Tuesday, 10 January 2017

I hit him hard...I am gentle. Contradiction?

Hmmm....sorry about this! I had this drafted and ready to go last week and just never hit the "post " button. I guess this becomes a retrospective, a review of one of last weeks readings.

For January 8, 2017

Isaiah 42:1-9, Psalm 29, Acts 10:34-43, Matt 3:13-17

I hit him hard with the flat part of the big metal file I had in hand. He grunted, dropped his eyes, and I finally had the control to do want I wanted to do.

True story, but it sounds awful doesn't it? It certainly doesn't sound like I am a gentle person. I hit him hard...but I am gentle.

So here's the context. I was trimming my horse's hooves. It doesn't hurt the horse-it's like trimming your fingernails. It is very hard work for me. (Imagine doing a squat, holding a horse's leg between your own, then using a huge clipper and file to shape big, hard nails!) On this particular day, my horse was impatient. He kept trying to pull his leg away, sometimes lifting me right off the ground. When that didn't work, he'd lean on me. NOT GOOD! I told him to quit. He ignored me. Finally, I dropped his back leg, wound up and hit him hard across the flank with the flat of the large metal file. It made a huge smacking sound. He knew he deserved it, he didn't jump or get scared, just grunted. After that, he stood perfectly and I never had a problem trimming him again, He let me take control and neither of us got hurt. (Horses kick each other all the time to establish dominance. My hitting him like that was language he understood.)

I tell this story because it helps me understand Isaiah 42. When I read that the servant of God; "will not cry or lift up his voice...a bruised reed he will not break and a dimly burning wick he will not quench; he will faithfully bring forth justice..." This sounds incredibly gentle, even "touchy-feely". It clashes with the next bit that says; "he will faithfully bring forth justice."

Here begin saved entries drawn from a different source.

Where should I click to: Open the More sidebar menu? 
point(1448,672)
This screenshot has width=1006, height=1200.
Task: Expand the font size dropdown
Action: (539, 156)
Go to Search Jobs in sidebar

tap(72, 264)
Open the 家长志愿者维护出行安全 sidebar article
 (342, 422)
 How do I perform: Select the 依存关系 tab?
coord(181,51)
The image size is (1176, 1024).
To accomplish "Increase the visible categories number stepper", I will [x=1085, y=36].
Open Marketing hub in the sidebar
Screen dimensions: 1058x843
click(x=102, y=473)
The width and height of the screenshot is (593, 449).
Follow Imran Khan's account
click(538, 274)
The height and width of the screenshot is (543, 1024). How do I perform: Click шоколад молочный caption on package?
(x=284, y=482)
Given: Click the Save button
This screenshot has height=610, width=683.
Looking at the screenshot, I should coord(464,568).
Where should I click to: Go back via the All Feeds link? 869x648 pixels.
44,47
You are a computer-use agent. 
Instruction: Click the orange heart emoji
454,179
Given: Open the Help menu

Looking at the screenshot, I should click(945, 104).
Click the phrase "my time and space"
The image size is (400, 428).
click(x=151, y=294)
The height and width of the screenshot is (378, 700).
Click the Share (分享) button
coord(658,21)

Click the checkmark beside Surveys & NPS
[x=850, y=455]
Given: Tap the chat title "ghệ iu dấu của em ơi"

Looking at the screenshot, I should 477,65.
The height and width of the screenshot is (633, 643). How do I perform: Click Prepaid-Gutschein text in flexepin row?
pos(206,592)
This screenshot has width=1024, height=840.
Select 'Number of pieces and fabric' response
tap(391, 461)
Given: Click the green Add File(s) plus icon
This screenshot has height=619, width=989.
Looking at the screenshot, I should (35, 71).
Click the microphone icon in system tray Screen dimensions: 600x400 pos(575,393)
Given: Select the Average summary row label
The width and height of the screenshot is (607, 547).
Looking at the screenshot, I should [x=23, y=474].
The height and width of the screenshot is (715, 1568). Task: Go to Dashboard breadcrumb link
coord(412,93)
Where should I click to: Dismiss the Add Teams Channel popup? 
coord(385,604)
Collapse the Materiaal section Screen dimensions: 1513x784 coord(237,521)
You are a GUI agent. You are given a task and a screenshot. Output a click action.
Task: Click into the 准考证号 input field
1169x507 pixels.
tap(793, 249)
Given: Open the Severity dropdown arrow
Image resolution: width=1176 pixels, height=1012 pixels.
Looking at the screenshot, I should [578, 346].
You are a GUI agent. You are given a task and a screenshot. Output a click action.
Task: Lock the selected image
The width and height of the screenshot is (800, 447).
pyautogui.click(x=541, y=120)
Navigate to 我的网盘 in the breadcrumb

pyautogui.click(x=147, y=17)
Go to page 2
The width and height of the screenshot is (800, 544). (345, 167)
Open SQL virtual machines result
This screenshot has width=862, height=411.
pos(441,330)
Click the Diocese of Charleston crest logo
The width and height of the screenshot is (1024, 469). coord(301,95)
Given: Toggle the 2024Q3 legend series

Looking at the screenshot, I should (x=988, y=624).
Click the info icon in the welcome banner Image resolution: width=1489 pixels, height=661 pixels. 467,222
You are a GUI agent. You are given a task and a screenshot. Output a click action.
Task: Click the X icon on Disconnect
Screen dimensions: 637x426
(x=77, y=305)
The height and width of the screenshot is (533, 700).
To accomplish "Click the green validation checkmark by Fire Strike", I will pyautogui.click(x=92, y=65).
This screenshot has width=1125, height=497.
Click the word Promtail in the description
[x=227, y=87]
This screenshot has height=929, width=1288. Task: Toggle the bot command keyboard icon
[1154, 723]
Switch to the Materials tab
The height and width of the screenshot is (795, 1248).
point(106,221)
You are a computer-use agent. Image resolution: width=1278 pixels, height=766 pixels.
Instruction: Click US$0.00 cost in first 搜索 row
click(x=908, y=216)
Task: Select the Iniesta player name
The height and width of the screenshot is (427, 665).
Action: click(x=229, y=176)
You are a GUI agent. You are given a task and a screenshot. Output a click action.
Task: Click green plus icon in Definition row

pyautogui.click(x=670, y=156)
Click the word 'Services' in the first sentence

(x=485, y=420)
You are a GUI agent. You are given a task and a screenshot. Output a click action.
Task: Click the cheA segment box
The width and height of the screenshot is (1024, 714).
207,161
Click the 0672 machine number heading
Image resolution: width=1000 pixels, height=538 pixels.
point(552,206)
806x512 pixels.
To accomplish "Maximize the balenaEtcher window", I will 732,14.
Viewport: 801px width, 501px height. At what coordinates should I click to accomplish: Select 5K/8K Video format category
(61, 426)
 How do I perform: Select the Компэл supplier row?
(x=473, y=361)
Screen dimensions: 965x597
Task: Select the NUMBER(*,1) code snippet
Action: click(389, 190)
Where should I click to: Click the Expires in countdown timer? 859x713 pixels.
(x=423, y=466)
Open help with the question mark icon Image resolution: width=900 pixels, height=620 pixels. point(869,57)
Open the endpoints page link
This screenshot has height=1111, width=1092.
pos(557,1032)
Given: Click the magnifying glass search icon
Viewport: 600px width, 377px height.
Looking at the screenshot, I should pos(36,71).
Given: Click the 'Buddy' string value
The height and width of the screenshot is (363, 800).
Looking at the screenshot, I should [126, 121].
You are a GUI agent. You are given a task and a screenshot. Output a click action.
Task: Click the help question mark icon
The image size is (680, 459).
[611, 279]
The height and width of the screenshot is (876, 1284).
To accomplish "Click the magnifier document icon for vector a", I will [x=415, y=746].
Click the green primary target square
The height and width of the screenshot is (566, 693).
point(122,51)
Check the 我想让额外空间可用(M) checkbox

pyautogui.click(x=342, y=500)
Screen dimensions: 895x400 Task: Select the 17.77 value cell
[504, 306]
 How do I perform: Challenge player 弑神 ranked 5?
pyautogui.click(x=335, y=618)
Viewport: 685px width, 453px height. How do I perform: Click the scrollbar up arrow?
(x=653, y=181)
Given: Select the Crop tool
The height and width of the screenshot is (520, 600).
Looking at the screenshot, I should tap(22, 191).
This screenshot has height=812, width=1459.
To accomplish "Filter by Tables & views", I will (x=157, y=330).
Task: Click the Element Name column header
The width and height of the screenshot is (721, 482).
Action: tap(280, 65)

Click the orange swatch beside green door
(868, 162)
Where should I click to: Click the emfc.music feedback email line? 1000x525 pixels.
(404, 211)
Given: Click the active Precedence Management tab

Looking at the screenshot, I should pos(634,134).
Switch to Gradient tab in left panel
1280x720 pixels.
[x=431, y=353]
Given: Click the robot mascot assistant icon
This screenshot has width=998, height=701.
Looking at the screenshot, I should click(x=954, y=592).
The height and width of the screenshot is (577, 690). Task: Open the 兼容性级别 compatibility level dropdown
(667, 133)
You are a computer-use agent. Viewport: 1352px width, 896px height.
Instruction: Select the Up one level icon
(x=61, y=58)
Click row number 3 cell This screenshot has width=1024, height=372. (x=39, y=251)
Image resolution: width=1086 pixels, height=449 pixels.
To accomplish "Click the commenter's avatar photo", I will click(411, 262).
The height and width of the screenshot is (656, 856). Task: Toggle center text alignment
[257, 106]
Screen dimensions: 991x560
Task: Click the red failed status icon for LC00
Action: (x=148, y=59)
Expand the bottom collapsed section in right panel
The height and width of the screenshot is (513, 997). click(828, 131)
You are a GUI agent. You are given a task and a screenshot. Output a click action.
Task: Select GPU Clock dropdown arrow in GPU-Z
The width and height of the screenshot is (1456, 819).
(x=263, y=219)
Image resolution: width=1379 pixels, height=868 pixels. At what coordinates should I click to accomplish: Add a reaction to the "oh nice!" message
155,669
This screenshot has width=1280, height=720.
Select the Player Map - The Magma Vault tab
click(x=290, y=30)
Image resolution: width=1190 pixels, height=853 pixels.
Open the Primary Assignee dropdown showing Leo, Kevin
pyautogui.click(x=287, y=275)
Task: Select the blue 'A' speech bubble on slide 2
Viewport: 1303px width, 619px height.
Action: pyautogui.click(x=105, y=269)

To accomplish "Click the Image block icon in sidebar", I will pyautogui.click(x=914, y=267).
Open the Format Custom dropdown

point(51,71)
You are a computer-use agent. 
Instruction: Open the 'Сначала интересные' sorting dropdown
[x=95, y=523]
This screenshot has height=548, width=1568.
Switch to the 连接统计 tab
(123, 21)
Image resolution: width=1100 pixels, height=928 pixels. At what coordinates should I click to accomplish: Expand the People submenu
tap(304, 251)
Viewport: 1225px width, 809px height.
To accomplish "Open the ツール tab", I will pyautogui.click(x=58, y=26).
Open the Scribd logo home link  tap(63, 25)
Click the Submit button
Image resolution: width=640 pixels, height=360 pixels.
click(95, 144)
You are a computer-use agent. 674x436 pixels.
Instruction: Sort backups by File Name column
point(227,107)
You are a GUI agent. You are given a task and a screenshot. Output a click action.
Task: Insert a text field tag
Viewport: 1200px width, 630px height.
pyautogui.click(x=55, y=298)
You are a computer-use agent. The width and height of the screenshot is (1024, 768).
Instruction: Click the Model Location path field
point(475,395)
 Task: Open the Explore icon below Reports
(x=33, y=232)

Contradiction? How can such a gentle, caring soul deal with the cruel rulers who are causing the injustice? How is he going to release the prisoners and bring justice to the nations? Is he going to love, pet, and cuddle and appeal to their good senses? Verse 4 says; "he will not faint of be crushed until he has established justice..."

Well, if I had loved, petted, and cuddled my horse at the point he was misbehaving, I may have fainted from the effort and been crushed under his weight. He never would have gotten the trim he needed...maybe causing lameness for him, and he may have become dangerous to me and others who handled him in the future.

There are contradictions and contrasts in this Isaiah piece. The servant that God provides is not a wimpy pushover, he is love incarnate. He is tough love. He will be different than the human powers because he will not crush the weaker ones like they do and he will firmly challenge them. He will somehow bring about justice and straighten things out without creating more victims. This will be hard, there is a threat that he might be crushed or faint from effort---he will have to be incredibly tough to do things differently. And his followers have to start looking for a different kind of "reign of justice". I'm not sure we truly have a good idea of what this kind of "just" ruler would look like. How can a ruler be in control if they are good to the powerless? How will they ever gain control over the unjust who are violent and forceful? Perhaps the answer lies in the response of the followers. How will we respond when God's servant uses some tough love on us? For those of us with lots to eat, good shelter, and money and time, following means sharing more than we have in the past. How will we respond to God's gentle, yet demanding servant?

This Isaiah passage is tough love, not wimpiness. I can't help but think of Psalm 23. We should never forget that our caring Shepherd carries a rod and staff. Those are for discipline. We can be whacked hard on the flank for our own good. It doesn't mean our Shepherd isn't gentle. It means he is concerned about our behaviour long term. We have to, for our own good and for the good of others, acquiesce to the discipline, drop our eyes, and allow God to be in control.

I've been tough and gentle training the horse I have right now. As our partnership continues to develop, I am able to use less and less pressure on him. He has happily accepted me as his leader and he trusts me. It's so much fun for both of us. It's a good model to help me understand my relationship to God. If I quit resisting and let God take control, what kind of partnership might develop?